No necesaria (ni excluyentemente) de los accionistas de esos mega
consorcios mediáticos, que compran otros con lógica mercantil,
sometiendo las opiniones, el derecho a la información, la necesidad
humana de expresarse, a criterios de mercado que ellos dominan con
facilidad (y mucho capital).
El
Poder Judicial no estuvo a la altura de ese mandato histórico, que
excede largamente el resultado de un comicio. Desde el 2003 lo que está
en juego no es una administración política, ni una medida puntual sobre
la economía o los medios, sino un vasto proyecto de reconstrucción
nacional. En el medio
está el total arrasamiento del país. ¿O qué fueron los genocidios del
fin de la década del setenta y el que sobrevino después, a partir de
1989? ¿Cuándo van a hacerse cargo de su responsabilidad en la gran
tragedia argentina?
El
kirchnerismo demostró con creces lo conducente que resulta no achicarse
ni ante el peor de los presagios. Los argentinos tienen derecho a otra
Justicia, porque tienen derecho al otro país en plena consolidación. En
comparación con otras experiencias políticas de mismo signo, esta
reforma judicial puede parecer incluso moderada. Aquí las innovaciones
institucionales van bastante más lento que los cambios políticos,
materiales y culturales. Cada país tiene su dinámica. Venezuela, Bolivia
y Ecuador
reformaron sus constituciones a poco de empezar a andar sus
revoluciones. ¿De qué se quejan aquí, entonces?
¿Con
qué argumento liberal de decimocuarta categoría van a impugnar la
voluntad mayoritaria de un pueblo? ¿Cómo permitirles a los señores
jueces que hasta ayer nomás convalidaron todo lo que pasó en la
Argentina, que ahora juzguen con la misma vara el nuevo orden social,
político, económico y cultural que viene siendo crecientemente
legitimado en las urnas? Si la Justicia, como dijo la presidenta y
acepta la oposición, está para reestablecer el equilibrio, para poner
las cosas en su lugar, ¿dónde estuvo cuando más desordenadas estuvieron
esas cosas en este país?
Estos
días recobra especial significación aquella frase de Cristina
pronunciada en marzo de 2010, cuando la derecha montó una grosera
operación desestabilizadora tendiente a impedir que el gobierno
cancelara con recursos propios, sin pedir financiamiento externo, los
vencimientos de deuda. Entonces, la presidenta rechazó el impedimento
formal que frenaba el uso de reservas del Banco Central con dos DNU, y
dijo estar "dispuesta a enfrentar la condena de cualquier juez
circunstancial de la Argentina, pero no de la historia".
Un
triunfo cultural clave sostiene la
reforma a la Justicia: la democracia real no entra todavía en sus
marcos institucionales.
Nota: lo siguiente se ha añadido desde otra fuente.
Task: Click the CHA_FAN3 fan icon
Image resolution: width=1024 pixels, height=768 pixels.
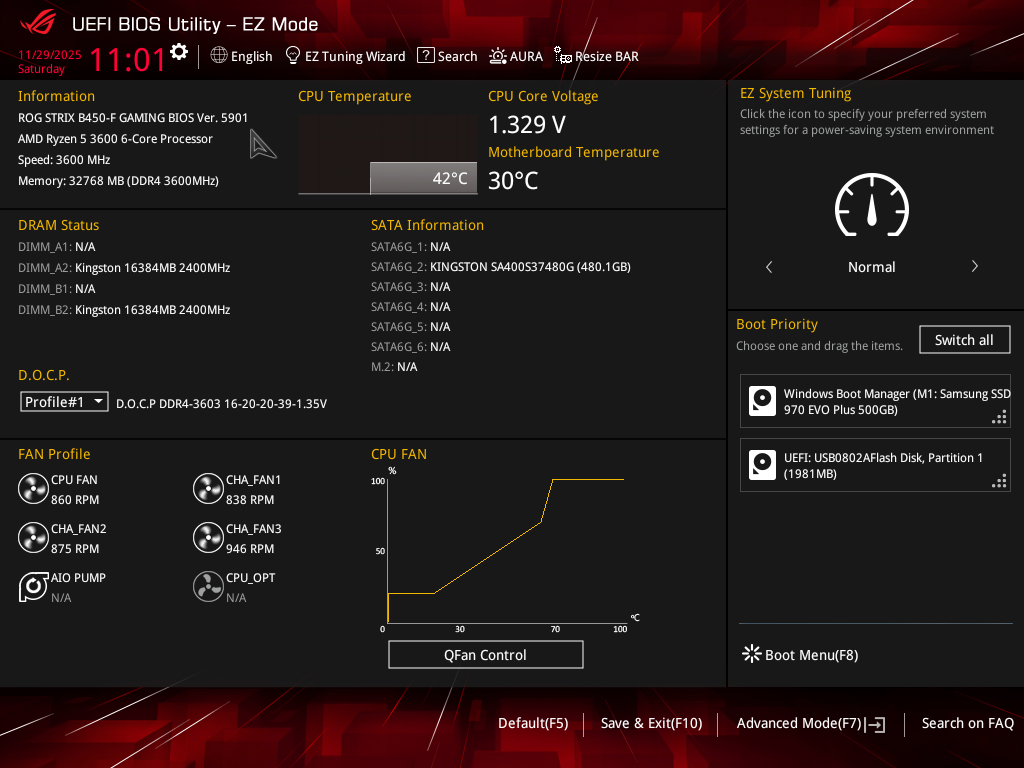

Mientras la democracia avanza comprueba lo
estrecho que son sus límites. Su capacidad de transformar, transgredir
(en definitiva, democratizar) habita mucho más allá de los mecanismos
procedimentales, que suelen rascar donde no pica. Como dijo el ministro
de Justicia, el Poder Judicial es del pueblo, no de los jueces. La
historia y la soberanía política, también.